▶ Passage shown:
The General Staff complex in the center of Belgrade was bombed during the criminal NATO aggression against Serbia and Montenegro (then the Federal Republic of Yugoslavia) in 1999 and was partially demolished for safety reasons between 2016 and 2017. The building was declared a cultural monument in 2005 due to the exceptional architectural work of Nikola Dobrović.
The declaration stated: “The complex is characterized by two monumental, terraced wings cascading down toward Nemanjina Street, thus creating an urban symbol of the city gate. The wings are set parallel to Knez Miloš Street and withdrawn from the regulatory line, approached through two dominant porticoes. In addition to expressive cascading forms, the facades are marked by the contrast of materials — robust, rust-red stone from Kosjerić, on which lie white, polished marble slabs from the island of Brač. The horizontal window strips on the facades, designed in the spirit of late modernism, represent a striking visual motif. The tower element, placed as a visual accent at the end of one wing (B), also dominates the silhouette of the entire complex. This cultural monument is the only and most complex realization of the respected modernist Nikola Dobrović, who occupies a special place in Serbian and broader Yugoslav architecture. Through its expressive form, urban composition, and the power of the ensemble situated at the crossroads of the city’s busiest streets, this architectural complex has become one of Belgrade’s most distinctive urban images.”
The protected status of the complex was revoked in 2024 — without explanation.
In November 2025, the Serbian Parliament is debating a law that would allow construction precisely on this site. Experts in the field argue that demolishing the bombed structure is unnecessary and that reconstruction is feasible. The state, however, justifies the move by claiming that a memorial complex would be more appropriate than a ruin.
The planned project envisions the entry of private capital and a substantial investment. In essence, the memory of NATO aggression may remain — but only so that an American tycoon, presumed to be the investor, can build whatever he desires and, if benevolent, grant the conciliatory Serbs a small room as a reminder of Belgrade under the bombs.
“LIBERATING THE SPACE”
And so, once again, we find ourselves in a Rashomon-like situation — characteristic of the atmosphere that has long prevailed within the coordinates of neo-colonialism, which, since the year 2000, have become the permanent framework of life and thought in Serbia.
The debate in the National Assembly in early November 2025 revealed that the authorities are opting for a model in which the legal status will be adjusted to fit the investment, while a significant portion of the professional and cultural public warns that this would erase one of the few material traces of the NATO bombing in the very heart of the capital.
For more than two decades, the General Staff complex at the corner of Nemanjina and Knez Miloš streets has stood as an urban symbol of Serbian defiance — a reminder to citizens of their resistance to the world’s greatest military power. The current government now seeks to legally “liberate” Belgrade’s space from precisely such an object, which serves as a living reminder of the nation’s suffering and resistance.

▶ Extracted records:
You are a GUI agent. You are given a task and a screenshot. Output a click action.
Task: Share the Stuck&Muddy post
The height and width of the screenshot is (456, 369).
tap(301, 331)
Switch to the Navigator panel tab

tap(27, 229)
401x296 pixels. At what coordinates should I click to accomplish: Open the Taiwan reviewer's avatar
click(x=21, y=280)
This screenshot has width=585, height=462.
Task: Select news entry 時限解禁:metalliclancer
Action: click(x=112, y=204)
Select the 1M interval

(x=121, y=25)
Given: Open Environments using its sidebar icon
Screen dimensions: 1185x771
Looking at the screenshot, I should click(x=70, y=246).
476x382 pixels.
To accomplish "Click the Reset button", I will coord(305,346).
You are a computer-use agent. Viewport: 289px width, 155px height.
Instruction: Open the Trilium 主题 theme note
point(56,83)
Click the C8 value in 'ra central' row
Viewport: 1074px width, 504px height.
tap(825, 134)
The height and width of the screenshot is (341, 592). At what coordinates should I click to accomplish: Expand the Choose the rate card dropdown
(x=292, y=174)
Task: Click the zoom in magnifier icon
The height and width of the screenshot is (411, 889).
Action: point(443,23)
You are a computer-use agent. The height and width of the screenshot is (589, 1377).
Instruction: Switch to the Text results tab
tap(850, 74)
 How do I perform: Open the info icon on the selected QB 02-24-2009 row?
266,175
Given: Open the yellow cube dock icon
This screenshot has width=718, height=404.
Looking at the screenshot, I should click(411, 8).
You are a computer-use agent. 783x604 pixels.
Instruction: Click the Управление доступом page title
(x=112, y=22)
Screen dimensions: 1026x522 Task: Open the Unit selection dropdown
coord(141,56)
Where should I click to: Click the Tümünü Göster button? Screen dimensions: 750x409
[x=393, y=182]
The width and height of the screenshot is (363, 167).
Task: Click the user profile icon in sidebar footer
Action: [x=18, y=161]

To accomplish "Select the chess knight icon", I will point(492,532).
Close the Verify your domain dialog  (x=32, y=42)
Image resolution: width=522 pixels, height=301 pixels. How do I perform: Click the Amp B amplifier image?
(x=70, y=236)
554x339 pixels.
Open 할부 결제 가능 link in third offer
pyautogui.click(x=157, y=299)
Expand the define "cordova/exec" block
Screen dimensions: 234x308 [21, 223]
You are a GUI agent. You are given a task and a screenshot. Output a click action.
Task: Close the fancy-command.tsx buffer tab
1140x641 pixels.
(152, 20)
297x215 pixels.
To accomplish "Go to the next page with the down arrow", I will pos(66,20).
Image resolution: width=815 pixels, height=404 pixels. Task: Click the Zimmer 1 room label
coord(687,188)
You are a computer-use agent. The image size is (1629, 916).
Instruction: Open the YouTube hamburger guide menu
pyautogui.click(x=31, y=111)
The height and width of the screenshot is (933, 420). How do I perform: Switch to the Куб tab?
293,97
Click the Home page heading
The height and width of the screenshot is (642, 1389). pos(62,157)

▶ Task list:
(1) In the article on the General Staff complex, in what year was the complex's protected status revoked?
(2) Translate this sentence from the article on the General Staff complex into Spanish: "The protected status of the complex was revoked in 2024 — without explanation."
(3) List every distinct four-digit year that appears in the article on the General Staff complex.

▶ Solutions:
(1) 2024

(2) El estatus de protección del complejo fue revocado en 2024, sin explicación.

(3) 1999, 2000, 2005, 2016, 2017, 2024, 2025